#### EXTRAIT SOURCE

Texte & Publication

Le Groupov, c'est la beauté de l'éthique - 1991


Catégorie : Le Groupov
Auteur : Jean-Marie PIEMME
Tiré de : Alternatives Théâtrales n°38
Date : 1991

On n'est pas Groupov par carte d'appartenance, on peut l'avoir été et puis ne plus l'être, on peut en être proche sans l'être continûment, on peut aussi en être sans en avoir toujours fait partie. J'évoquerai donc ici moins la réalité empirique de ceux qui de près ou de loin ont fait ou font encore le Grou­pov qu'un certain état d'esprit qui donne une identité aux travaux du groupe.
 
Groupov est un paysage imagi­naire et complexe qui abrite des na­tures bien différentes. Dans un lieu ignoré du monde, des hommes et des femmes se sont un jour retrouvés, co­médiens, metteurs en scène, philo­sophes, musiciens, sur base d'une affinité avec le théâtre, elle-même liée à des voisinages d'interrogation sur le réel. Ont-ils voulu se faire remarquer comme tous ceux qui démarrent? Pas exactement. Ont-ils comme toutes les avant-gardes voulu innover en faisant table rase? Pas du tout. Leurs talents individuels auraient facilement trouvé preneurs dans le théâtre reçu. Quant à la tradition, ils la revendiquent. Sen­sibles au déplacement du théâtre dans l'ordre ou le désordre social, ils ont cependant refusé de faire comme si cette tradition théâtrale était restée pareille à elle-même, vivace, ils ont refusé de la fétichiser. Au lieu de dire : le théâtre existe depuis longtemps, continuons !, ils sont revenus à des questions plus primitives : où est le théâtre? Comment en faire avec ce qui en reste? Quelle nécessité éprou­vons-nous de le faire?

########
#### DONNÉES

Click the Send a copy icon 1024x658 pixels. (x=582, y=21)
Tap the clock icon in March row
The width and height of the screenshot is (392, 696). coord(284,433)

########

Extrayez le texte sur le Groupov en le recopiant intégralement, à l'identique.

Texte & Publication

Le Groupov, c'est la beauté de l'éthique - 1991


Catégorie : Le Groupov
Auteur : Jean-Marie PIEMME
Tiré de : Alternatives Théâtrales n°38
Date : 1991

On n'est pas Groupov par carte d'appartenance, on peut l'avoir été et puis ne plus l'être, on peut en être proche sans l'être continûment, on peut aussi en être sans en avoir toujours fait partie. J'évoquerai donc ici moins la réalité empirique de ceux qui de près ou de loin ont fait ou font encore le Grou­pov qu'un certain état d'esprit qui donne une identité aux travaux du groupe.
 
Groupov est un paysage imagi­naire et complexe qui abrite des na­tures bien différentes. Dans un lieu ignoré du monde, des hommes et des femmes se sont un jour retrouvés, co­médiens, metteurs en scène, philo­sophes, musiciens, sur base d'une affinité avec le théâtre, elle-même liée à des voisinages d'interrogation sur le réel. Ont-ils voulu se faire remarquer comme tous ceux qui démarrent? Pas exactement. Ont-ils comme toutes les avant-gardes voulu innover en faisant table rase? Pas du tout. Leurs talents individuels auraient facilement trouvé preneurs dans le théâtre reçu. Quant à la tradition, ils la revendiquent. Sen­sibles au déplacement du théâtre dans l'ordre ou le désordre social, ils ont cependant refusé de faire comme si cette tradition théâtrale était restée pareille à elle-même, vivace, ils ont refusé de la fétichiser. Au lieu de dire : le théâtre existe depuis longtemps, continuons !, ils sont revenus à des questions plus primitives : où est le théâtre? Comment en faire avec ce qui en reste? Quelle nécessité éprou­vons-nous de le faire?